The first came at 2:31 by Kevin McKernan and the second tally was a few minutes later at 7:20 by Andrew Taverner.
Fifteen different players have scored in the postseason for Quinnipiac. When leading after the first period, Quinnipiac boasts a 20-1-2 record. Boston College trailed after the first period for just the seventh time this season, falling to 3-3-1 in those situations.
The Bobcats’ aggressiveness making good plays combined with some BC turnovers made for an exciting first period for them … and end result.
BC’s Teddy Doherty put it simply: “They just came out faster than us,” he said. “There’s no other way to explain it. Two goals in the first 10 minutes — unacceptable. And, it ultimately cost the game.”
Get your head in the game
Pecknold not only credited his players’ work ethic for getting to the national championship game, but he acknowledged the team’s sports psychologist for being an intricate part of their success this season.

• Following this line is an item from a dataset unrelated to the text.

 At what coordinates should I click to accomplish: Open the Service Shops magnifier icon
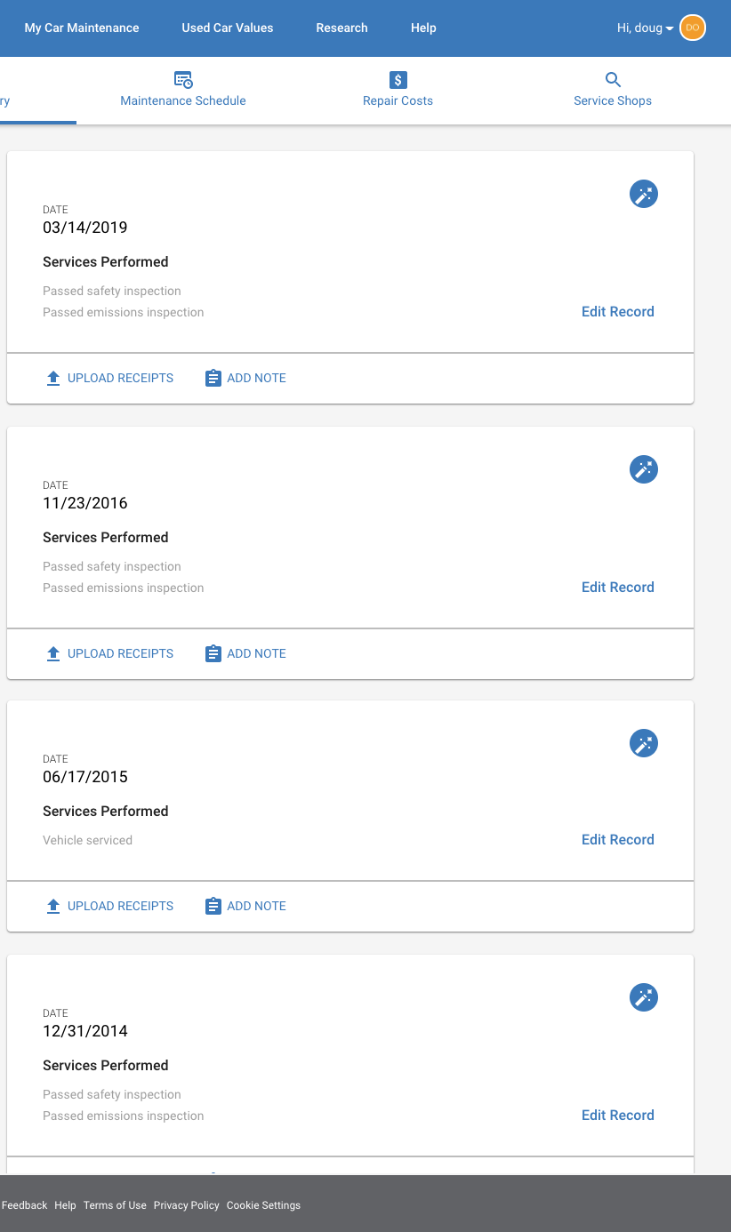tap(613, 80)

“We have had a sports psychologist work with us, Dr. Wayne Halliwell,” said Pecknold. “He’s been great; I think he’s a big reason for our success. I want to kind of acknowledge what he’s done for our team this year. He met with our team earlier in the year, gave us some really good ideas about the reset button, being resilient and how to handle adversity.”
If Quinnipiac can keep those tactics up and keep its head in the game for one more night, the Bobcats have the chance to become the fourth consecutive team, and fifth in the last six years, to win the NCAA title for the first time in school history. That list includes Providence (2015), Union (2014), Yale (2013) and Minnesota-Duluth (2011).
Eagles fly together — back to Boston
Despite winning the national title the last time Jerry York and Co. were in Tampa for the Frozen Four in 2012, they couldn’t pull it off this time. The players may leave without hardware, but the Eagles are flying back to Boston with virtually no regrets.
“I thought our team was an excellent team, capable of winning the national championship, as the three other teams here in the field,” said York. “Going into it, there’s no guarantees, but I like the effort our kids had after the slow start. I thought we battled hard and wore the uniform very proudly. So, no regrets. We played hard. The only regret, really, is we’re not staying over to play in the championship game.”
Added captain Doherty, in tears: “I’m so proud to be a Boston College hockey player and represent the school. I can’t say enough how important that is to me and how special that is to me. So, no regrets, like coach said.”